- Church: Catholic Church
- Archdiocese: Roman Catholic Archdiocese of Lusaka
- See: Roman Catholic Diocese of Livingstone
- Appointed: 18 June 2016
- Predecessor: Raymond Mpezele
- Successor: Incumbent

Orders
- Ordination: 22 October 2005
- Consecration: 3 September 2016 by Raymond Mpezele
- Rank: Bishop

Personal details
- Born: Valentine Kalumba January 16, 1967 (age 59) Mufulira, Mufulira District, Zambia

= Valentine Kalumba =

Zambian Roman Catholic prelate

Valentine Kalumba (born 16 January 1967) is a Zambian Catholic prelate who is the Bishop of the Diocese of Livingstone. He was appointed Bishop of Livingstone on 18 June 2016 by Pope Francis.

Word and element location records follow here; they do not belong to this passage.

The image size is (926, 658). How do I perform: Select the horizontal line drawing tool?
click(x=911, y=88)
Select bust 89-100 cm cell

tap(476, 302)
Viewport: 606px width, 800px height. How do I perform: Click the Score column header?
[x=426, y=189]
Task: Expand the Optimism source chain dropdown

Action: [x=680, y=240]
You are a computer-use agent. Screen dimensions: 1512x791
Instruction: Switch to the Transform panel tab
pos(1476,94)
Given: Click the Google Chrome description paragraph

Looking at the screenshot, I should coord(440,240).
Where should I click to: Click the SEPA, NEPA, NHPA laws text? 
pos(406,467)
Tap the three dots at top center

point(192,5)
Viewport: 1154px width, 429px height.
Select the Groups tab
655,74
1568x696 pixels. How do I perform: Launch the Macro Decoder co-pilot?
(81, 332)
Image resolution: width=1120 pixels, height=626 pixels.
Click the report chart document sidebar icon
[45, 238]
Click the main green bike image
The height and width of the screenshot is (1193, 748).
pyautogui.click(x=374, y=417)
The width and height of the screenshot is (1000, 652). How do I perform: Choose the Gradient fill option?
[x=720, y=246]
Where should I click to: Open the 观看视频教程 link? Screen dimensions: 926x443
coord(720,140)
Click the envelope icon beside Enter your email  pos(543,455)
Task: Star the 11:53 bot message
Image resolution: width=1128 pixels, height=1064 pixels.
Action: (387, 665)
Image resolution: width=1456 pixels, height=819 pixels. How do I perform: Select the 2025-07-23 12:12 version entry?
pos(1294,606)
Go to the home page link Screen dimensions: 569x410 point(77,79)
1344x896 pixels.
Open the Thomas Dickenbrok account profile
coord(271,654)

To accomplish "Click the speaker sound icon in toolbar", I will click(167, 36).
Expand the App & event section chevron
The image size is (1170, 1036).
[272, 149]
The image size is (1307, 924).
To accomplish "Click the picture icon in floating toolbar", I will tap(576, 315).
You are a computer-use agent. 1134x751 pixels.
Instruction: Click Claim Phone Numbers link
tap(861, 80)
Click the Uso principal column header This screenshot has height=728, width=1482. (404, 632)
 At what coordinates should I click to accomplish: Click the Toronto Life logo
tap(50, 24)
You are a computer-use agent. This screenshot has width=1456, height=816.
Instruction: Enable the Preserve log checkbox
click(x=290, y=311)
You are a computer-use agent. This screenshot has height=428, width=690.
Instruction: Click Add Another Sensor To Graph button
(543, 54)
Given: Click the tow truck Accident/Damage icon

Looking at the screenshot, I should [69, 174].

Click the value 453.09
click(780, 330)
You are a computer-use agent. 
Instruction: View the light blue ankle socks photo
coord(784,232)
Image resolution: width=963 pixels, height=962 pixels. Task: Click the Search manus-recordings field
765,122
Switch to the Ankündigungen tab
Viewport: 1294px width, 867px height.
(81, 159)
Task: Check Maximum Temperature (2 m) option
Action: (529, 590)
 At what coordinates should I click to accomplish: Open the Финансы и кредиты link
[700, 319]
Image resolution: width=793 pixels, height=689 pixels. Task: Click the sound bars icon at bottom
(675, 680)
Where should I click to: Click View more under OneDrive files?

==Background and education==
He was born on 16 January 1967, in the town of Mufulira, Copperbelt Province in the Archdiocese of Ndola, Zambia. He attended primary school and secondary school in his home area. In 1993 he spent a year at Emmaus Spirituality Centre in Lusaka considering "a calling to religious life". He then studied philosophy at seminaries in Zambia and in 2000 joined the Missionary Oblates of Mary Immaculate.

==Priesthood==
Before his ordination as a priest, he joined the Zambian Airforce after high school and worked at Standard Chartered Bank.

He took his perpetual vows as a member of Oblates of Mary Immaculate on 20 February 2005. He was ordained a priest on 22 October 2005 by Bishop Paul Francis Duffy OMI, Bishop of Mongu.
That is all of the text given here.